(Daily Beast- Lynn Sherr).Too healthy to die, too injured to rule, Israel’s legendary warrior and former prime minister lives in a comatose limbo—just like the Middle East peace process.
The old soldier’s eyes are open. Sometimes he’s propped up in front of a TV, where images of nature and animals, especially cows, flicker across the screen. His family tells him the day’s news, the goings on at his beloved farm. They read to him, alternating between two books at a time, just as he used to do for himself. They play classical music. When his white hair grows long, they trim it. And once in a while, when someone tells him to move a toe, he does.
Whether Ariel Sharon takes in any of this activity, no one knows for sure. Because Israel’s once-robust prime minister and legendary battlefield hero—the decorated warrior, the controversial hawk and finally, beginning in 2001, the centrist prime minister who transformed the political landscape—has been in a coma for nearly four years, felled by a massive stroke. While not brain-dead, the 81 year old exists in a persistent vegetative state. He generally breathes on his own, but must be fed by a tube. He cannot speak, walk, or think. Probably.
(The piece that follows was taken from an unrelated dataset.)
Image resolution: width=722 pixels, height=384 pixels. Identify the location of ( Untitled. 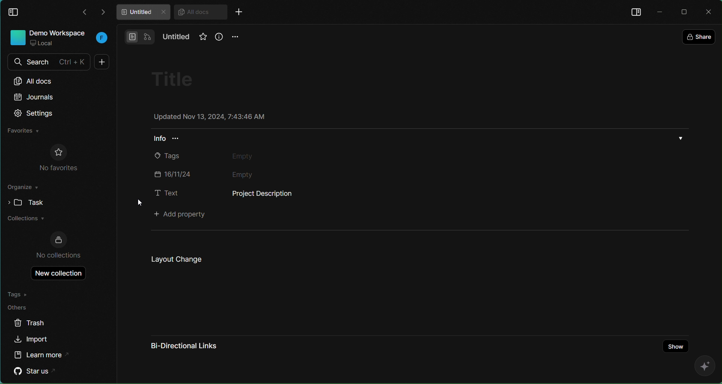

If Sharon hadn’t suffered a stroke? “I think we would have a Palestinian state,” says former Secretary of State Condoleezza Rice.
“There is a feeling of communication, of realization—I mean, the eyes are open and there is kind of, like, you feel that he feels your presence,” says Dr. Shlomo Segev, Sharon’s longtime personal physician and the head of the Institute of Medical Screening at Israel’s Sheba Medical Center, just outside Tel Aviv, where Sharon has been hospitalized since May 2006. “So it’s not completely what we call a coma. Not a deep coma, for sure. But if you asked me to quantify that, I cannot.”
Dr. Segev is one of only four regular visitors to the former prime minister. The others are his son Omri, a former member of the Knesset who recently served four months in prison for a campaign finance scandal, and his son Gilad, who now runs the family farm, along with Gilad’s wife, Inbal. The family declined to be interviewed by The Daily Beast, but at least one of them visits every day—every day for nearly four years—at the high-tech medical center that looks like a college campus.
Wander in—as I did—through a bright, breezy lobby filled with recuperating patients, and you come to a small, institutional waiting room, where an Israeli soldier packing a rifle smilingly indicates that it would not be wise to go any further. Down the corridor, two Shin Bet guards protect his room; the staff provides regular physiotherapy. His blood pressure and heartbeat are fine, according to Dr. Segev. And “he looks about the same. You would recognize him.” He adds, with affection for his close friend, “He is a very, very healthy fat man.”
Too healthy to die, too injured to rule; he lives in limbo, just like the Israeli peace process. The irony is unavoidable. Ariel Sharon, who spent his early life expanding the territory of his native land, then abandoned his dream and evicted settlers from Gaza to shrink Israel’s borders in the quest for peace, remains locked inside the barest human boundaries, imprisoned in his own body. He was once so uncompromising—self-confident, supporters said—they called him The Bulldozer. Other names, too. “Arik, King of the Jews,” after his conquest of the Sinai during the Yom Kippur War. “Murderer,” after failing to prevent the massacres of Lebanese civilians at the Sabra and Shatila camps in 1982. Sensitive and cultured. Stubborn and cruel. No one was ever neutral about Arik Sharon. Still true.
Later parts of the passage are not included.